OSA may increase male infertility risk
New data suggest that obstructive sleep apnea may be a risk factor for infertility in men, researchers reported in JAMA Network Open.
Further, length of exposure to OSA is associated with infertility risk.
“The association between OSA and testosterone has been studied previously. The association of OSA therapy with reproductive hormones has also been investigated, but conflicting results were found,” Yi-Han Jhuang, MD, from the department of surgery at Tri-Service General Hospital at the National Defense Medical Center in Taipei, Taiwan, and colleagues wrote. “However, to date, the association between OSA and male infertility has not been examined in a population-based study.”

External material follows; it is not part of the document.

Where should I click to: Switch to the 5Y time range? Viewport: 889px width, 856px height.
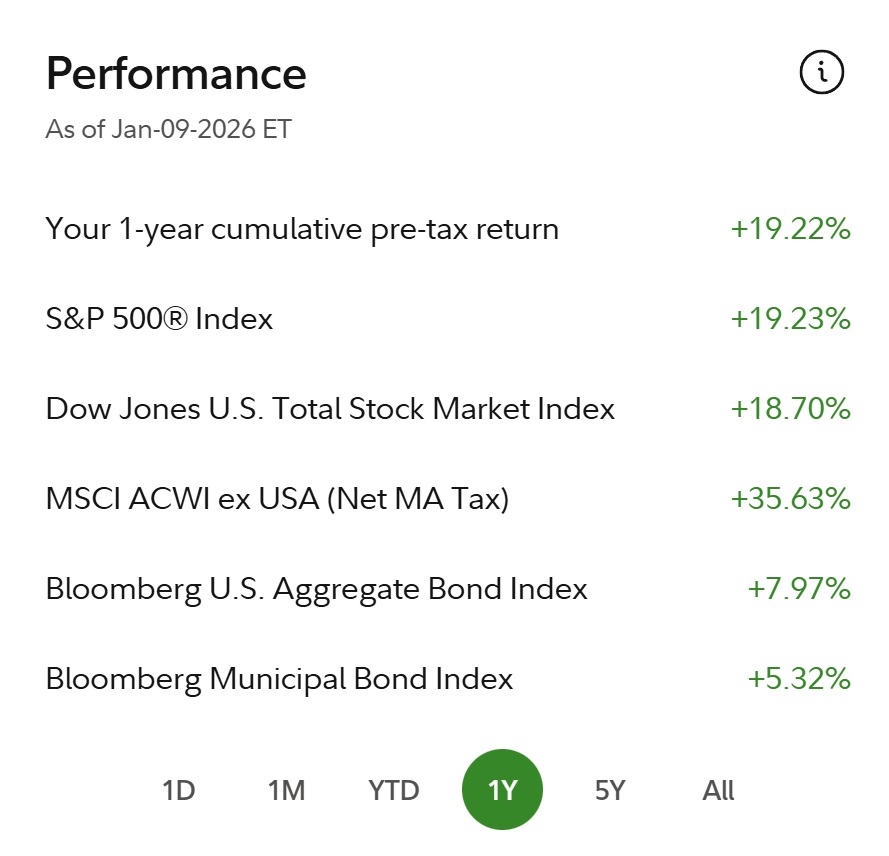pos(610,790)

The case-control, population-based study included 4,607 men (mean age, 34.2 years) from the Longitudinal Health Insurance Database. All had a diagnosis of infertility and at least three outpatient visits or a hospitalization from 2000 to 2013. Patients were matched by age, sex and date of infertility diagnosis with 18,428 controls.

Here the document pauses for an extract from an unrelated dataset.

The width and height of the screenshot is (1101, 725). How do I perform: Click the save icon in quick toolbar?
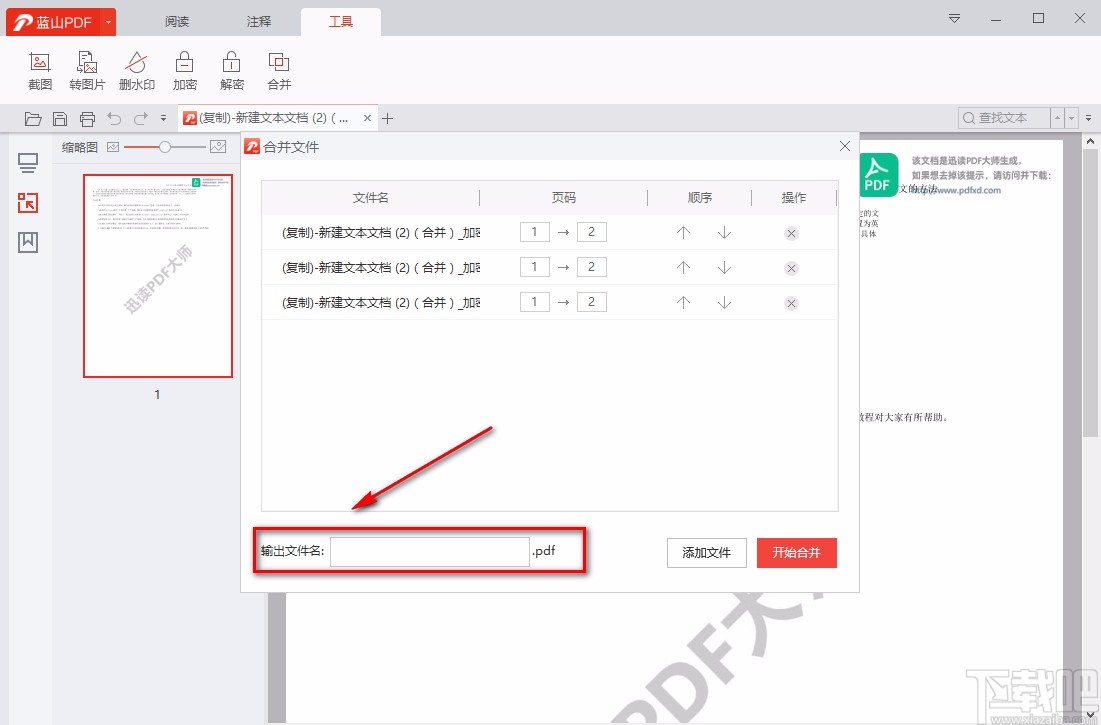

The researchers reported that OSA was a independent risk factor associated with infertility in the male cohort following the multivariate conditional logistic regression analysis (adjusted OR = 1.24; 95% CI, 1.1-1.64; absolute risk = 0.204; P = .003). Risk for infertility was significantly higher among men with OSA who did not receive treatment, including continuous positive airway pressure and/or uvulopalatopharyngoplasty compared with patients without OSA (aOR = 1.8; 95% CI, 1.56-2.07; P < .001).

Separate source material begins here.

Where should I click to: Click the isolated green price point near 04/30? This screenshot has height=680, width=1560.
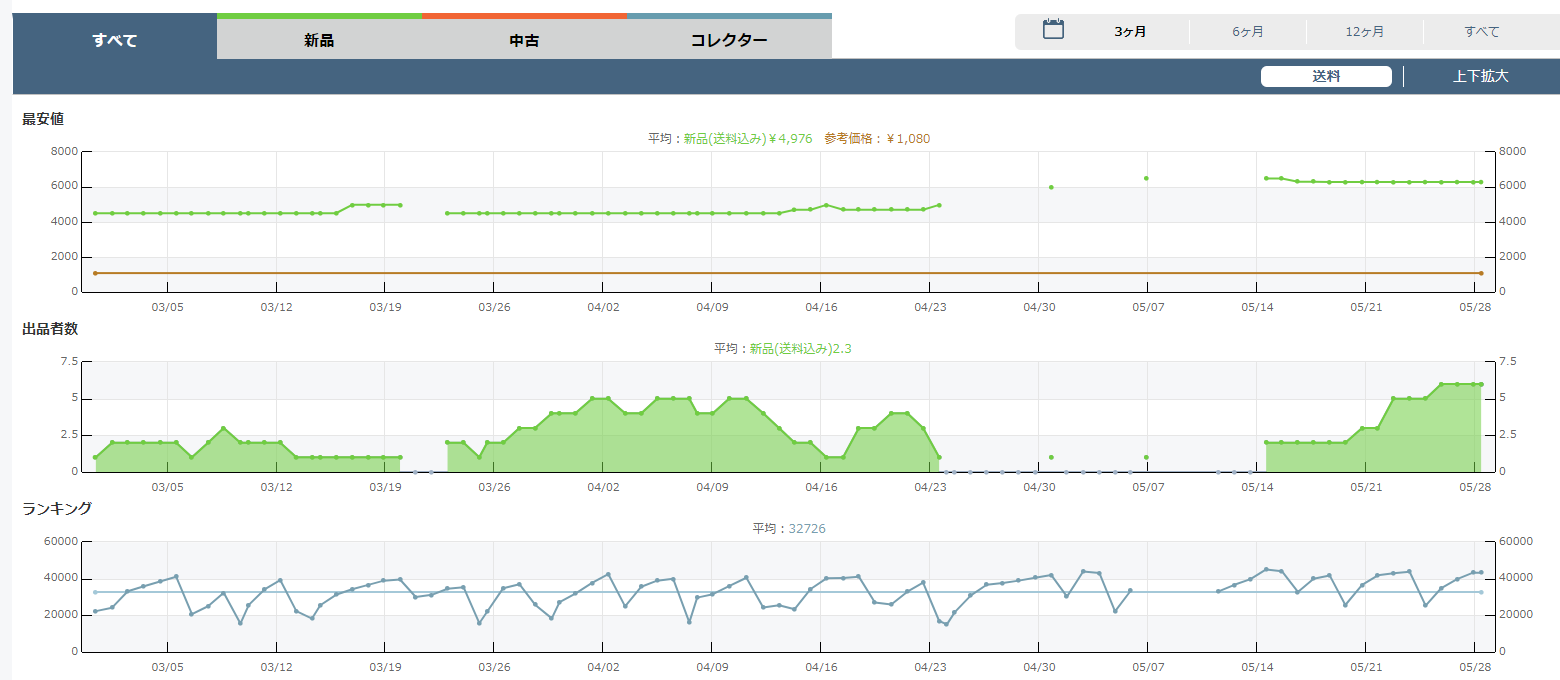[1051, 187]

Researchers observed a pattern of increasing risk for infertility that was associated with the increasing OSA exposure time interval. For exposure time intervals over 5 years, infertility risk was higher among those with OSA compared with those without OSA (aOR = 1.86; 95% CI, 1.23-2.21; P < .001).
“Findings from this study appear to support the hypothesis that OSA increases the risk of infertility in male patients and the risk is associated with the OSA exposure time interval,” the researchers wrote. “Early recognition of OSA and its interventions may decrease the risk of subsequent complications, including infertility.”